## START

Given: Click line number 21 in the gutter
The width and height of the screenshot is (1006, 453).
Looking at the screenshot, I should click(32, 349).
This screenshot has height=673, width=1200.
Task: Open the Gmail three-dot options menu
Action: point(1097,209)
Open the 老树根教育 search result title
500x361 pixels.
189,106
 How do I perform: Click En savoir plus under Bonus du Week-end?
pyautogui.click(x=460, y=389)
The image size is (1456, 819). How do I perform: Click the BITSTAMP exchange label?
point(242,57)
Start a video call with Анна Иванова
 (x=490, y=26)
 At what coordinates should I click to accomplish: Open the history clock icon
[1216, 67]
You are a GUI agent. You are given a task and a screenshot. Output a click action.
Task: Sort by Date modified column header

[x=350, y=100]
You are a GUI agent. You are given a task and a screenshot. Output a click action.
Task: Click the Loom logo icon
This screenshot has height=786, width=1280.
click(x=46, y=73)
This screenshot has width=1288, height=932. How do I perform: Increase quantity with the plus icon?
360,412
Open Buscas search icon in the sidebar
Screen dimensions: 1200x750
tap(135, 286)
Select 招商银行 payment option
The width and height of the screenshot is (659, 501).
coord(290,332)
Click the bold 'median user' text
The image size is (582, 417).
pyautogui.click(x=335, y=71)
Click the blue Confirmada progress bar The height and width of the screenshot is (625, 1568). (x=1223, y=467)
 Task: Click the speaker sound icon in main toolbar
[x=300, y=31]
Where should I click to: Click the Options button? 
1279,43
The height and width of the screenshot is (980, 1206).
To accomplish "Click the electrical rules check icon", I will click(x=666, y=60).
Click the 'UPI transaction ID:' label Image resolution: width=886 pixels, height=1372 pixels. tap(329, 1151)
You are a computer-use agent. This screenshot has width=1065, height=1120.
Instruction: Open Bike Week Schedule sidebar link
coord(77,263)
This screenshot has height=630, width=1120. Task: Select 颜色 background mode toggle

## END

» To be done
Set down again, with no changes, the lines of the material from the one containing "Open the 老树根教育 search result title" through the one containing "click(x=46, y=73)", including both of those lines.

» Written solution
Open the 老树根教育 search result title
500x361 pixels.
189,106
 How do I perform: Click En savoir plus under Bonus du Week-end?
pyautogui.click(x=460, y=389)
The image size is (1456, 819). How do I perform: Click the BITSTAMP exchange label?
point(242,57)
Start a video call with Анна Иванова
 (x=490, y=26)
 At what coordinates should I click to accomplish: Open the history clock icon
[1216, 67]
You are a GUI agent. You are given a task and a screenshot. Output a click action.
Task: Sort by Date modified column header

[x=350, y=100]
You are a GUI agent. You are given a task and a screenshot. Output a click action.
Task: Click the Loom logo icon
This screenshot has height=786, width=1280.
click(x=46, y=73)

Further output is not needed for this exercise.